Work required:
Every line of the entries below that includes "Open" belongs in the answer, copied as written.

--- Data supplied Enclosed Below ---

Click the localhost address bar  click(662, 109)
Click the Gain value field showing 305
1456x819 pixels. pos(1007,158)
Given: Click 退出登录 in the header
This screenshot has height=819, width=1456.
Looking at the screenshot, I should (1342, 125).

--- End of Enclosed Data supplied ---
--- Data supplied Enclosed Below ---

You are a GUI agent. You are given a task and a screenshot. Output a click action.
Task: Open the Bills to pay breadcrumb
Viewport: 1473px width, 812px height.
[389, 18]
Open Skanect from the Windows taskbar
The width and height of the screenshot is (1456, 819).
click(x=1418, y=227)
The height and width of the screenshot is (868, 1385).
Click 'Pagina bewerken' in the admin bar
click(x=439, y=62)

--- End of Enclosed Data supplied ---

Final answer:
Task: Open the Bills to pay breadcrumb
Open Skanect from the Windows taskbar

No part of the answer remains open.